Sei que de certo modo, eu ter
escolhido ser uma égua (e não um cão, nem um gato, nem um pássaro, nem uma
borboleta) causou consternação. Afinal, nem éguas nem cavalos faziam parte do
meu mundo. Nunca tinha visto um de perto. Apenas os conhecia dos desenhos
animados: e tinha sido aí que a minha imaginação os tinha ido buscar.
Lembrei-me desta história ontem,
enquanto corria na ecopista. É apenas a segunda corrida e nem sequer é uma
corrida a sério. É mais uma corridinha.
O Inverno longo deste ano atrasou
o plano de começar a correr. Ou se calhar não. Todas as coisas têm o seu tempo:
e talvez que o tempo certo seja este afinal.

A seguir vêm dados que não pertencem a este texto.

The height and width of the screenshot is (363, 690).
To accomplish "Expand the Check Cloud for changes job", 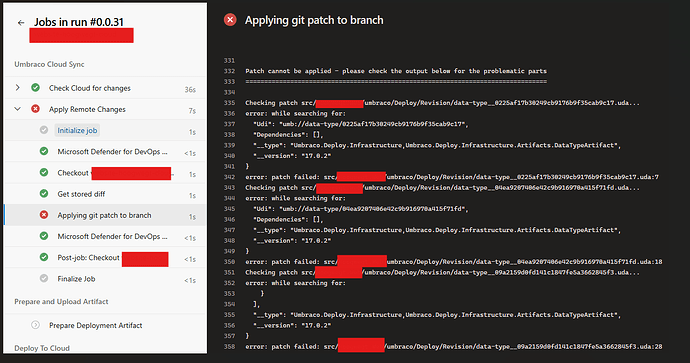I will pos(18,88).
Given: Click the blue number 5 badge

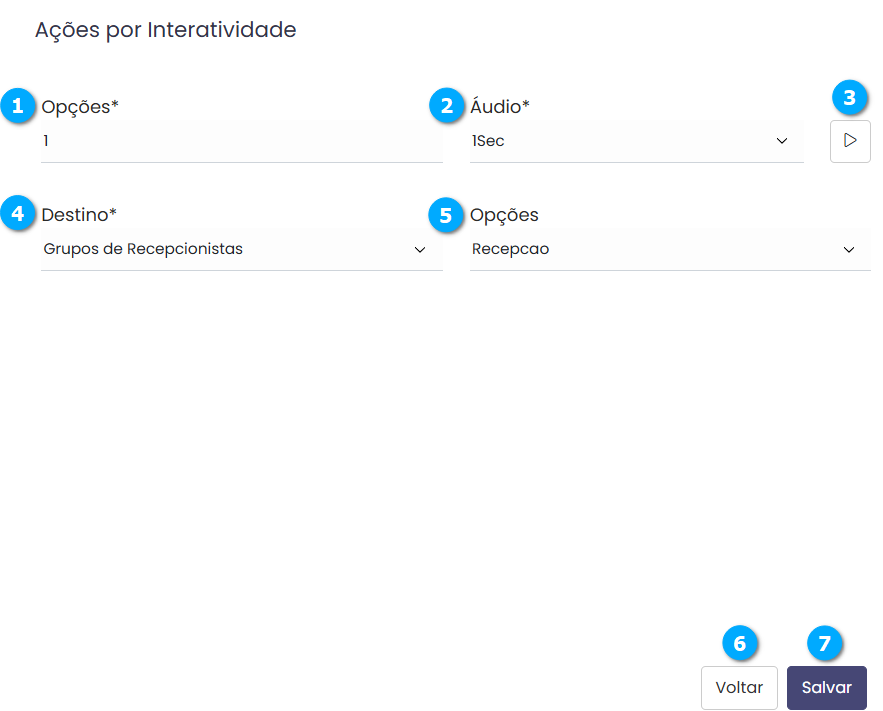Looking at the screenshot, I should (446, 214).
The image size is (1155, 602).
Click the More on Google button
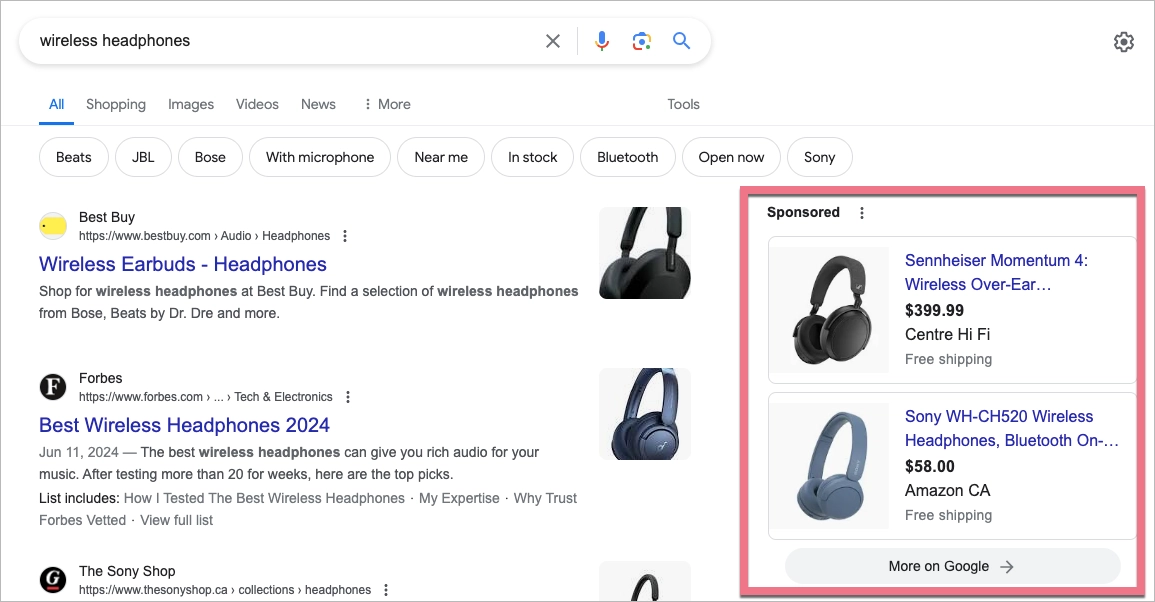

Tenho querido muitas vezes
escrever sobre o modo como fazer exercício físico, de uma forma regular, tem
vindo a mudar a minha vida. Quando comento isso, tenho sempre o receio de que o
meu discurso soe a auto-ajuda e/ ou banha da cobra, o que me tem feito ficar
calada. Porque no fundo, a consciência da mudança é uma perfeita novidade para
mim e espanta-me todos os dias.
No início de 2010 pesava 84,6kg,
cansava-me por tudo e por nada, vestia o 46, tinha dores excruciantes nas
costas que frequentemente me deixavam paralisada, estava na ressaca de um
quadro depressivo e tinha uma tese de doutoramento para escrever.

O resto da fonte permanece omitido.